This table lists the names of the basins “Ordos Basin”, “Junggar Basin”, “Sichuan Basin”, “Tarim Basin”, “Songliao Basin” - all these basins are located in China. This is consistent with the large number of Chinese publications in the studied sample of bibliometric records.
Note: Keep in mind that the above tables only summarize the 30 most frequent terms from the full keyword occurrence tables, so the term occurrence amounts may not match.
The comparison of the terms in the tables above helped to illustrate the importance of term normalization on the results of term clustering.
The importance of term normalization will become even more evident in the next section.
Using the Scimago Graphica program to identify promising research tasks
Within the framework of this article, the promising research tasks are assumed to be described by the author's keywords that occur more often in new publications that have a high citation rate and connection with other terms. Technically, this can be visualized as a slice of the network of co-occurrence of terms represented in the coordinates “Average publication year of the documents in which a keyword occurs” and “Average normalized number of citations”.
Let's explain the concepts used by quoting from the VOSviewer manual
2: “Avg. norm. citations.

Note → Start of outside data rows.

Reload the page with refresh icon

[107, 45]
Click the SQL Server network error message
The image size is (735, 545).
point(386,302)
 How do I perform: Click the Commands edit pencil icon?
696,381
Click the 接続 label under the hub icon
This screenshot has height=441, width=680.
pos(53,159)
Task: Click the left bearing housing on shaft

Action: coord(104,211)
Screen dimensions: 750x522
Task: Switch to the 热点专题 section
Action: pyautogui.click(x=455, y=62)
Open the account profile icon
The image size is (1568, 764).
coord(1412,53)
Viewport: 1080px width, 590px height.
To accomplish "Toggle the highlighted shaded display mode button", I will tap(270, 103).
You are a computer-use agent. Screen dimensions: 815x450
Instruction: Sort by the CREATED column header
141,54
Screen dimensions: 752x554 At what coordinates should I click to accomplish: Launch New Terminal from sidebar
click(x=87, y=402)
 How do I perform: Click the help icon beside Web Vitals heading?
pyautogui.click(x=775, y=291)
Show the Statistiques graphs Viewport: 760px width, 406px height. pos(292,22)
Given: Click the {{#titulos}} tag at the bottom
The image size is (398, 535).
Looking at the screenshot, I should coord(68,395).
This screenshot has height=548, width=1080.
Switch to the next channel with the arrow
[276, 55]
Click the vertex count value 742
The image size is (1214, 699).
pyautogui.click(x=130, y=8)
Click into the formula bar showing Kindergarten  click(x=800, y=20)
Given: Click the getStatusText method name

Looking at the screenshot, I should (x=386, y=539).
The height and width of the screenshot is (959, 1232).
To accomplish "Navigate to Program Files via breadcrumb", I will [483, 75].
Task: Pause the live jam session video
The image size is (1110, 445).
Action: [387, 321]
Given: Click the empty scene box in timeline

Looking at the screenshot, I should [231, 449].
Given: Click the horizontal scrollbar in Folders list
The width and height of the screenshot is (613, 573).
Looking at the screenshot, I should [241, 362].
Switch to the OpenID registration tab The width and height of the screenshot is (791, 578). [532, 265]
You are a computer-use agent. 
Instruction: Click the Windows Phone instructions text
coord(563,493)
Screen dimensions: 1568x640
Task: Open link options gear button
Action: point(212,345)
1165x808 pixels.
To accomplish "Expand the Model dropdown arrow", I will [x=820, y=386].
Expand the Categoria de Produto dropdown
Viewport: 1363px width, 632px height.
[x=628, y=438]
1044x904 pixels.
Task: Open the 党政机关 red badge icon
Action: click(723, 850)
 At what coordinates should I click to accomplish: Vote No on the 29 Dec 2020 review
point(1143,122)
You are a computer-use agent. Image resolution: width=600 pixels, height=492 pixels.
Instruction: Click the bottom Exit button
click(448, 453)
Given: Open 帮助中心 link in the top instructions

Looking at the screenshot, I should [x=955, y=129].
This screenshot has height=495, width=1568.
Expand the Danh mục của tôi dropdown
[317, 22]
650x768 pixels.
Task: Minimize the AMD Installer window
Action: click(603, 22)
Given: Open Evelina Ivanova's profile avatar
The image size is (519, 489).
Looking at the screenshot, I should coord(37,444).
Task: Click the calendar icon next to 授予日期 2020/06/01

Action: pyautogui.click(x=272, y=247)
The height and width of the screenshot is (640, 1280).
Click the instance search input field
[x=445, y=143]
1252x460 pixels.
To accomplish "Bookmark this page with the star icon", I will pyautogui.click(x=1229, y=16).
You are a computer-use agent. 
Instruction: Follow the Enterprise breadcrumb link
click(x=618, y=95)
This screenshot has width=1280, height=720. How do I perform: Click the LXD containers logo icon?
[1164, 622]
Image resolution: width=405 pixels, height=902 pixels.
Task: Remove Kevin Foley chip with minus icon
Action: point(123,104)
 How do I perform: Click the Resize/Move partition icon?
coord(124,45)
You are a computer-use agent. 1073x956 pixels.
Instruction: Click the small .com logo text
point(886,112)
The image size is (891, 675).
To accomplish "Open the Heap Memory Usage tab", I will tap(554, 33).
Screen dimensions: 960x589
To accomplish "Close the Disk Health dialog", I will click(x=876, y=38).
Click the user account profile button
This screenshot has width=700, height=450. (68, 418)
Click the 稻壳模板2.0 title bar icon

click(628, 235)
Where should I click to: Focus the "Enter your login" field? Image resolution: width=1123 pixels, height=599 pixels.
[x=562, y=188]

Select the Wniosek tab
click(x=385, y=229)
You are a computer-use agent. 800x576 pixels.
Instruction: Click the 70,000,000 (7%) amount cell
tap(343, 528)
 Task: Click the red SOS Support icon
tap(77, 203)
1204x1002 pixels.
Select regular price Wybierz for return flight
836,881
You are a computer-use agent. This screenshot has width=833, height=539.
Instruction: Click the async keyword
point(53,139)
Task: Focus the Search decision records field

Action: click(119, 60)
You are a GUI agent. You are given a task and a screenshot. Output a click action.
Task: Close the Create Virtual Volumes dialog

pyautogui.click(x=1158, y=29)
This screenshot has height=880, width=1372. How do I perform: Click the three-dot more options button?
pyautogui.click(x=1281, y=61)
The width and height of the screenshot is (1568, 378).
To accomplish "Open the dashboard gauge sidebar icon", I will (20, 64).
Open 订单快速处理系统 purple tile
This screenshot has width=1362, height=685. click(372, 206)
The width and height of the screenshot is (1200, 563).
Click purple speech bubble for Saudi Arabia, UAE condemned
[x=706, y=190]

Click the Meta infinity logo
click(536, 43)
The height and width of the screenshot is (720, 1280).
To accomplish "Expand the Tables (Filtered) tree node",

The average normalized number of citations received by the documents in which a keyword or a term occurs.” “The normalized number of citations of a document equals the number of citations of the document divided by the average number of citations of all documents published in the same year and included in the data that is provided to VOSviewer.”
Note: For a better understanding of the content of the publications selected as examples, their titles and my abbreviated version of the abstract are given in the body of the paper; they are enclosed in quotation marks to emphasize that this is not plagiarism but citation.
Figure 3 shows the graph of the term co-occurrence network constructed for author keywords taking into account their normalization. The following constraints were used to construct the graph in Scimago Graphica software: clusters 1,2,3 out of five obtained for normalized author keywords by VOSviewer software; total_link_strength >= 44; avg._norm._citations >= 1. Degree >= 25. Degree was calculated for the pre-built network, then the data from this network was exported, the co-occurrence network was re-built using the exported data, and then the degree >= 25 filter was implemented to limit the number of terms displayed in the graph. This filter leaves only terms that are well related to other terms in the graph, which is important for identifying a local topic described by a number of co-occurring terms. A analogous result can be obtained by applying the “link strength” and “total link strength” filters to the original graph, but all these parameters are calculated for the network in question, so the resulting values may differ. In this case, the capabilities of Scimago Graphica were demonstrated. Filters are used to display only the terms most relevant to the analysis being performed to improve the readability of the graph in the publication.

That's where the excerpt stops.